Any initial public offering prices, discounts or concessions allowed or
reallowed or paid to dealers may be changed from time to time.

     If underwriters are used in an offering of offered securities, such offered
securities will be acquired by the underwriters for their own account and may be
resold from time to time in one or more transactions, including negotiated
transactions, at a fixed public offering price or at varying prices determined
at the time of sale. The securities may be offered either to the public through
underwriting syndicates represented by one or more managing underwriters or by
one or more underwriters without a syndicate.

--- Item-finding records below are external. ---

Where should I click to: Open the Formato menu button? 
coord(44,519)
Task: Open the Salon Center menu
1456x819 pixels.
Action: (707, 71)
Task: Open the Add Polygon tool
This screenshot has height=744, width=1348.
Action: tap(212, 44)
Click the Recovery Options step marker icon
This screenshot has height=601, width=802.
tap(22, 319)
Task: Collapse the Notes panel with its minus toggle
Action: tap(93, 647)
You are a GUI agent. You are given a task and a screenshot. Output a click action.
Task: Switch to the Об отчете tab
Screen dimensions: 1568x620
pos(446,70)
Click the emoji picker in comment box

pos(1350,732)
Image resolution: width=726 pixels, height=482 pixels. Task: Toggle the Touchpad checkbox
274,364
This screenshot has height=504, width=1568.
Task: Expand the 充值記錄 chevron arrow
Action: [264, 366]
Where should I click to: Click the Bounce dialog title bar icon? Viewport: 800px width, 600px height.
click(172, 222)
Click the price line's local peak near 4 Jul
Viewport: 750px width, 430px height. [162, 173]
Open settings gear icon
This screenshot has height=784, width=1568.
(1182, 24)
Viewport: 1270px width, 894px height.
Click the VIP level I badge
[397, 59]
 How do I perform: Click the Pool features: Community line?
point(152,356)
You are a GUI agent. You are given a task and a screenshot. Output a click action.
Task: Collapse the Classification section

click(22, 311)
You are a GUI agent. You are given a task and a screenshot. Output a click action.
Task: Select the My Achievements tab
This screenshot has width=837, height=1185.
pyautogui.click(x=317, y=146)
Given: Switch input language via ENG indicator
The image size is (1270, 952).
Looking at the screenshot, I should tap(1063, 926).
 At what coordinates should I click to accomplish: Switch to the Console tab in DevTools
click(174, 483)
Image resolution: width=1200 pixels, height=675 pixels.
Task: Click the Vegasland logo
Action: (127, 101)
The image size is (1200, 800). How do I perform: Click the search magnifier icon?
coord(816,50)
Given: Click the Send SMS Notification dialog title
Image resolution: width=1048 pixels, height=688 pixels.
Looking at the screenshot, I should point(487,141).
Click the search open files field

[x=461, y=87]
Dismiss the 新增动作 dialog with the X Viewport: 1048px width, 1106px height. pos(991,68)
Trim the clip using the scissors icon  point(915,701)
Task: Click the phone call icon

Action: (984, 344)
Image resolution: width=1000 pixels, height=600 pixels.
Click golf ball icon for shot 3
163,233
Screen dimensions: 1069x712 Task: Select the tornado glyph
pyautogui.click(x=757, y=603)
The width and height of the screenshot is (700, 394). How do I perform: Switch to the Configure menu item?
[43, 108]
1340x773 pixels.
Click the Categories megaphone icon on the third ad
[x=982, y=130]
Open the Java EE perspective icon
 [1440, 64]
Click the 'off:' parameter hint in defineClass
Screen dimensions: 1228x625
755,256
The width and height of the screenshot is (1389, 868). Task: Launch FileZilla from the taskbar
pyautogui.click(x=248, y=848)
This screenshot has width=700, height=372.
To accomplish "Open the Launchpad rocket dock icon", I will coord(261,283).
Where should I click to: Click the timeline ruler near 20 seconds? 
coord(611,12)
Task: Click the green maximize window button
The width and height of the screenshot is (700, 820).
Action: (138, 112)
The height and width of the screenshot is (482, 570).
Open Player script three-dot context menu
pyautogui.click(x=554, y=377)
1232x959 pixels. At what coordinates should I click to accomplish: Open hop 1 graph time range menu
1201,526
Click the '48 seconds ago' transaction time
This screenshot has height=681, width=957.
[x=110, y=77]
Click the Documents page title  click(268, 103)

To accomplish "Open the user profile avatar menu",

Unless otherwise set forth in the
prospectus supplement, the underwriters will not be obligated to purchase
offered securities unless specified conditions are satisfied, and if the
underwriters do purchase any offered securities, they will purchase all offered
securities.

     In connection with underwritten offerings of the offered securities and in
accordance with applicable law and industry practice, underwriters may
over-allot or effect transactions that stabilize, maintain or otherwise affect
the market price of the offered securities at levels above those that might
otherwise prevail in the open market, including by entering stabilizing bids,
effecting syndicate covering transactions or imposing penalty bids, each of
which is described below.

     - A stabilizing bid means the placing of any bid, or the effecting of any
       purchase, for the purpose of pegging, fixing or maintaining the price of
       a security.

     - A syndicate covering transaction means the placing of any bid on behalf
       of the underwriting syndicate or the effecting of any purchase to reduce
       a short position created in connection with the offering.

     - A penalty bid means an arrangement that permits the managing underwriter
       to reclaim a selling concession from a syndicate member in connection
       with the offering when offered securities originally sold by the
       syndicate member are purchased in syndicate covering transactions.

     These transactions may be effected on the NYSE, in the over-the-counter
market, or otherwise. Underwriters are not required to engage in any of these
activities, or to continue such activities if commenced.

                                       30
<PAGE>   63

     If dealers are utilized in the sale of offered securities, Citigroup will
sell such offered securities to the dealers as principals. The dealers may then
resell such offered securities to the public at varying prices to be determined
by such dealers at the time of resale. The names of the dealers and the terms of
the transaction will be set forth in the prospectus supplement relating to that
transaction.

     Offered securities may be sold directly by Citigroup to one or more
institutional purchasers, or through agents designated by Citigroup from time to
time, at a fixed price or prices, which may be changed, or at varying prices
determined at the time of sale. Any agent involved in the offer or sale of the
offered securities in respect of which this prospectus is delivered will be
named, and any commissions payable by Citigroup to such agent will be set forth,
in the prospectus supplement relating to that offering. Unless otherwise
indicated in such prospectus supplement, any such agent will be acting on a best
efforts basis for the period of its appointment.

     As one of the means of direct issuance of offered securities, Citigroup may
utilize the services of an entity through which it may conduct an electronic
"dutch auction" or similar offering of the offered securities among potential
purchasers who are eligible to participate in the auction or offering of such
offered securities, if so described in the applicable prospectus supplement.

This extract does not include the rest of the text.